Getting To The Andaman Islands

August 17, 2013 India Write a Comment 61,782 Views

How We Ended Up On The Andaman Islands.

10 days of almost constant rain (no wonder since we trekked through the wettest place on earth during the monsoon season) leaves even the most weather proof traveller a bit tired and longing for a change. So we took out our map of India and the Andaman Islands immediately caught our attention … for several reasons: First, because we’ve never been and second because we always connect islands with white sandy beaches, swaying palm trees and of course bright and sunny days – which is exactly what we needed.

Booking the trip from from Port Blair via Kolkata was a bit challenging from Guwahati. Due to the heavy monsoon in Megahalya the internet connectivity was often interrupted. So we didn’t have the time to check out these islands thoroughly and were on our way faster than expected.

If you have a lot of time and are up for adventure, take the ferry ship from Kolkata to Port Blair, Andaman Islands.
If you have a lot of time and are up for adventure, take the ferry ship from Kolkata to Port Blair, Andaman Islands.

The flight with Indigo was smooth except for the last fifteen minutes; then it got a bit bumpy and the look out of the window showed thick clouds…

Nevertheless, the landing went smoothly and Port Blair greeted us with tiny sun-rays after a heavy thunderstorm. Custom officers picked us out immediately to provide us with this very important special permit – without it, you can’t travel anywhere on the Andaman Islands since police checks are very common.

The main street in Port Blair, Andaman Islands.
The main street in Port Blair, Andaman Islands.

After checking into Aashiana Residency guest house, we immediately walked to the jetty nearby to get tickets for the next day to Long Island. Booking the tickets for the ferry was a bit time consuming all over the Andaman Islands. As was getting a bus ticket. Try to bring several passport and visa copies, plus some copies of the special permit because authorities and hotels will ask for it on every occasion. If you’re female, insist on a “lady-line” – even if there doesn’t seem to be one. This will at least reduce your waiting time. So after a bit of a hassle (which is normal all over India), we finally got our tickets.

Our ferry "Jolly Buoy" waiting in Port Blair's harbour.
Our ferry “Jolly Buoy” waiting in Port Blair’s harbour.
The passenger cabin of the ferry "Jolly Buoy", Andaman Islands.
The passenger cabin of the ferry “Jolly Buoy”, Andaman Islands.
Transport & Hotels in General.

There are some rather basic hotels in some of the towns, as well as some bus companies, that wont take on a foreigner. This is because these businesses don’t have the licence to take on foreign nationals. We didn’t know that at first and got the explanation only after it happened the second time. It’s not a real problem, but you should just calculate a little more time to find the right company to continue your trip. It’s better not to be in a hurry…

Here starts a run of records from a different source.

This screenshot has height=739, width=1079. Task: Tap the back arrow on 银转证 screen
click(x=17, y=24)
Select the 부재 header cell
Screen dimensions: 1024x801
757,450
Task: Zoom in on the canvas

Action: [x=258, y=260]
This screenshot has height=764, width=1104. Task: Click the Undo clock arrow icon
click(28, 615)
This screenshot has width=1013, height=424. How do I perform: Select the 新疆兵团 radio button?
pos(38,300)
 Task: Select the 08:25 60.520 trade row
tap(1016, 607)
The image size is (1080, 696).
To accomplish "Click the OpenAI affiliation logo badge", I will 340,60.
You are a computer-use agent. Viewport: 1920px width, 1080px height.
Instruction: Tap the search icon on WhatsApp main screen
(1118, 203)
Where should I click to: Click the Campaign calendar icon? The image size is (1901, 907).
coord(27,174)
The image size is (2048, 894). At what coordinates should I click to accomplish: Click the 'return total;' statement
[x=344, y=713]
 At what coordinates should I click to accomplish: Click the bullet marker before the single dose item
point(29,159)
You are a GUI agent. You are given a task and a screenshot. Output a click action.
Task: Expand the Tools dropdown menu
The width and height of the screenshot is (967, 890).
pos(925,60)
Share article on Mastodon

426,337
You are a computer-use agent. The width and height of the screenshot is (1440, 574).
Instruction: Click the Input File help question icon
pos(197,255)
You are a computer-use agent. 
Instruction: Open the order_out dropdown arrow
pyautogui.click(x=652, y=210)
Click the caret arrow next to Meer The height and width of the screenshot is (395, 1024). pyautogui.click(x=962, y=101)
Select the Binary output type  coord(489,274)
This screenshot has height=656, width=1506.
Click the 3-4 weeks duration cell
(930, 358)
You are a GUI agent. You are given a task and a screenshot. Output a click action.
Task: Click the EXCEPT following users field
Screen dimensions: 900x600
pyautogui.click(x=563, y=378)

Overall, transport possibilities on the Andaman Islands are excellent; ferries, buses and private Jeeps are available at all arrival points, so if you step off a ferry, a waiting taxi or a bus is almost always available. The only bus that needs to be pre-booked in any case is the bus from Port Blair to Diglipur, because there is no regular bus connection between these two towns. So after the seats are full, there’s no other way to get there by public transport. In major towns like Rangat, Mayabundar and Diglipur, accommodation with some western standard are available … just tell the driver to let you out in front of one of these hotels. Don’t count on any internet connection, and mobile phones reception in many areas … at certain points during our trip here, we felt like time on the Andaman Islands simply stood still. But then again, it does feel pretty nice to be offline for a while as well.